# Source data
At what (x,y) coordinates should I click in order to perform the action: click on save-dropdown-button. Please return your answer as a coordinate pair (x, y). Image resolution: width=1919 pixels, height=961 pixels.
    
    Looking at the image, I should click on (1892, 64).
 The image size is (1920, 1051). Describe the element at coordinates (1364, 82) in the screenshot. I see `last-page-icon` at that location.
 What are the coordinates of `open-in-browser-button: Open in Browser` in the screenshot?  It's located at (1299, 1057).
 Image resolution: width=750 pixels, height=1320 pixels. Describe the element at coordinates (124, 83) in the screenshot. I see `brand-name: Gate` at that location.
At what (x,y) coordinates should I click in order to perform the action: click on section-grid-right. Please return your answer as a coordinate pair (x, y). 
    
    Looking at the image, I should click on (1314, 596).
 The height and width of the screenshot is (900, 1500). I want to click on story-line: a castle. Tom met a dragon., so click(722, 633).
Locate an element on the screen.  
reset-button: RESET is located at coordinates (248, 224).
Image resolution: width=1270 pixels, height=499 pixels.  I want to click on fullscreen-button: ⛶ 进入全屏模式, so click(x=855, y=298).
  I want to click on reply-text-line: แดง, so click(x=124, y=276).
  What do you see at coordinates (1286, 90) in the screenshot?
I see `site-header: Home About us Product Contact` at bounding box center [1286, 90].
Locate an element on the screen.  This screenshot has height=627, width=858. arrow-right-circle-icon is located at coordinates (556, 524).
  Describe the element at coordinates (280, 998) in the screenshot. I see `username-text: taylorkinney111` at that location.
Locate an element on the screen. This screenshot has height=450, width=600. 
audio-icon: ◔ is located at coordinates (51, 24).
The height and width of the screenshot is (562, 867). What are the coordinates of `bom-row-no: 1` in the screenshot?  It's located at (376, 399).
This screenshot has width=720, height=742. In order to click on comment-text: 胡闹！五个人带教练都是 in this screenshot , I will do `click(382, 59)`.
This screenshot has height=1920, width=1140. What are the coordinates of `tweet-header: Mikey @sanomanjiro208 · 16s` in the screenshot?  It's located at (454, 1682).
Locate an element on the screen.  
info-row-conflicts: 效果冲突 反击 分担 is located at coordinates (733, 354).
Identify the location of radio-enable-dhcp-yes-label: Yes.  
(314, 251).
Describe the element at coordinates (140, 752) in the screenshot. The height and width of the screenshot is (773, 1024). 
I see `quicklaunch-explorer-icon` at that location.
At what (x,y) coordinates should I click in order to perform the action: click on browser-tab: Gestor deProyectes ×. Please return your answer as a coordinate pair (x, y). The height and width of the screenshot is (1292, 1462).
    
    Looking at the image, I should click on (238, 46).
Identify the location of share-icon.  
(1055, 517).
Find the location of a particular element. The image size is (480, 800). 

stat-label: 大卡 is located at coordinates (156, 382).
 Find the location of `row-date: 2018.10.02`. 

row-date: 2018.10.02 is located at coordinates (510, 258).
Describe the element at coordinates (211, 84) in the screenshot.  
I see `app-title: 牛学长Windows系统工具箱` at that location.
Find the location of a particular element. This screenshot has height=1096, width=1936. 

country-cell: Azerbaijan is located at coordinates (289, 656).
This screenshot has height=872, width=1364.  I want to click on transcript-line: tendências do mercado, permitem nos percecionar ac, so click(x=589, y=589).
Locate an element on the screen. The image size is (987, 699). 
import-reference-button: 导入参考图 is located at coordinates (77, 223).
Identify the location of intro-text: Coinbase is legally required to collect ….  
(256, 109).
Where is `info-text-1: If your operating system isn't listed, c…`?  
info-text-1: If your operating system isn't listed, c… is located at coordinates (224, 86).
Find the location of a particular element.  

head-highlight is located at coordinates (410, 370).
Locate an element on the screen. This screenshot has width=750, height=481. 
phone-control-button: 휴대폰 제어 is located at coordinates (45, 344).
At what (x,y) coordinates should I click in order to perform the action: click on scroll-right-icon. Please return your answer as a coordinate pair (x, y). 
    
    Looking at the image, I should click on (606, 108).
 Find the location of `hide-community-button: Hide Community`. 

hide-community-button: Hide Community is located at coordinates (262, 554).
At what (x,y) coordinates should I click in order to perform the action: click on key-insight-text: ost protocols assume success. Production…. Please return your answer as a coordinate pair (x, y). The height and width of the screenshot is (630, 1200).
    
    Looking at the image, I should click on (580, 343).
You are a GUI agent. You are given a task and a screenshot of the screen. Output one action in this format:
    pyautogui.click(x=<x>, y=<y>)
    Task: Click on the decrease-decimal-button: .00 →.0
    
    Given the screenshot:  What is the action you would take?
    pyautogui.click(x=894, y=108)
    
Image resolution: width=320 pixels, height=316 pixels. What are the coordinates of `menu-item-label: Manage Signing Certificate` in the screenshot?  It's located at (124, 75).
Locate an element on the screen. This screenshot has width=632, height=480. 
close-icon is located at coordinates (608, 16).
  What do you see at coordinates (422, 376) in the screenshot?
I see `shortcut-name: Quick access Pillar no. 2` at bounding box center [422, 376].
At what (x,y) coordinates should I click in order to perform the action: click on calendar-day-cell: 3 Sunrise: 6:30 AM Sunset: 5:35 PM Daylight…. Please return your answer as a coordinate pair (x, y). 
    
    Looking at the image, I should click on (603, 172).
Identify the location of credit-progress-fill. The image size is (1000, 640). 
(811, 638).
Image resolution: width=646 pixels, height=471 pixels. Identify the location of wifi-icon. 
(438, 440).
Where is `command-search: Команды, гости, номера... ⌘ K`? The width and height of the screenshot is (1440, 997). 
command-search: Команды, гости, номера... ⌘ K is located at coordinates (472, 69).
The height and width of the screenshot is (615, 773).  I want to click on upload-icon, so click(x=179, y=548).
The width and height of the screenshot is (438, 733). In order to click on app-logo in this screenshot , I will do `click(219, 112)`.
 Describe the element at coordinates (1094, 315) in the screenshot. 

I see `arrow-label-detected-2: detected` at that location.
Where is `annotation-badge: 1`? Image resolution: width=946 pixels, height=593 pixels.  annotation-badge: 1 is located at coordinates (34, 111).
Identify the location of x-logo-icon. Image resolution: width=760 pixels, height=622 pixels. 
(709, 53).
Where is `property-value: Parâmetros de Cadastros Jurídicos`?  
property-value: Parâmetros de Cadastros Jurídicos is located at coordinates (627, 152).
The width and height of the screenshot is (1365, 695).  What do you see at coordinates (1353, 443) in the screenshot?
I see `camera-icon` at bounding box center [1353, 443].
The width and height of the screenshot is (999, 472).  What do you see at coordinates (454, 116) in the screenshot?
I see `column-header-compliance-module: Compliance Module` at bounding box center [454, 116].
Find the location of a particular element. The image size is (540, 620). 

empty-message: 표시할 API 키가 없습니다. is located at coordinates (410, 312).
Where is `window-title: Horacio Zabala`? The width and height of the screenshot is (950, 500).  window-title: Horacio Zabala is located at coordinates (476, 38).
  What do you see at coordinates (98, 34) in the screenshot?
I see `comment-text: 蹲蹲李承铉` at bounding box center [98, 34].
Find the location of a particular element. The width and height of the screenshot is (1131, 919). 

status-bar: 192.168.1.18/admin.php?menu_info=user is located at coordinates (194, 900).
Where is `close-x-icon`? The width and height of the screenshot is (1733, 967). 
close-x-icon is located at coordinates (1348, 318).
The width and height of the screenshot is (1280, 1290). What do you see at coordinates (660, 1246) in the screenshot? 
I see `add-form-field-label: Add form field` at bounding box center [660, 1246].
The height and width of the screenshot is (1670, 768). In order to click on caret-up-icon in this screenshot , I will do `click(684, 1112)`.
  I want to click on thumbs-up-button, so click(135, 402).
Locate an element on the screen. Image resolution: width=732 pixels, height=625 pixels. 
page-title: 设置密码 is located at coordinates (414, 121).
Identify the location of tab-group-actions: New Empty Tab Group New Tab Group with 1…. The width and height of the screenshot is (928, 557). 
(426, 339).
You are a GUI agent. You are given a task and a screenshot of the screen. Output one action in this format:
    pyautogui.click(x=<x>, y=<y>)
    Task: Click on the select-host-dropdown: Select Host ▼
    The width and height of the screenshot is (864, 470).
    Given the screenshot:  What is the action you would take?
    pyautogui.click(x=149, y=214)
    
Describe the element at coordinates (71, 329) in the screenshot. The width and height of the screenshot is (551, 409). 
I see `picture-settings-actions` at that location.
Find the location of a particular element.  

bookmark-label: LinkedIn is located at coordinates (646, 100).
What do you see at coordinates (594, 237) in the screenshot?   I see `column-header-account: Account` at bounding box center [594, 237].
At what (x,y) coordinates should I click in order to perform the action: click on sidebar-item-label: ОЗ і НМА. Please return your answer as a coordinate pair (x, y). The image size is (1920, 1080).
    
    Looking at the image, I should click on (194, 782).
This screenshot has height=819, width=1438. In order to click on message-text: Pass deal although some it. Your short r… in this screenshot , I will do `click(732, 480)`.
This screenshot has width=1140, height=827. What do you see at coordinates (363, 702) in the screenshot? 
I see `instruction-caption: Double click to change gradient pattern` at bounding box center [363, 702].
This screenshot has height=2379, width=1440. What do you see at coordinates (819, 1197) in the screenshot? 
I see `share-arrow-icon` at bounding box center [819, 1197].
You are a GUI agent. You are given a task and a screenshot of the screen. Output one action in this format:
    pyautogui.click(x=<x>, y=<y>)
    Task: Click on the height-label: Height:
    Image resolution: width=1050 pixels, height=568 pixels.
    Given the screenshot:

# Written task
Can you write out again the items in the part that opens with the line containing "Identify the location of credit-progress-fill." and closes with the line containing "(438, 440).", both lines included, keeping the requests unchanged but multiplying every coordinate in the answers by 1.45 and rounding to whole numbers, with halves rounded up?

# Response area
Identify the location of credit-progress-fill. The image size is (1000, 640). 
(1176, 925).
Image resolution: width=646 pixels, height=471 pixels. Identify the location of wifi-icon. 
(635, 638).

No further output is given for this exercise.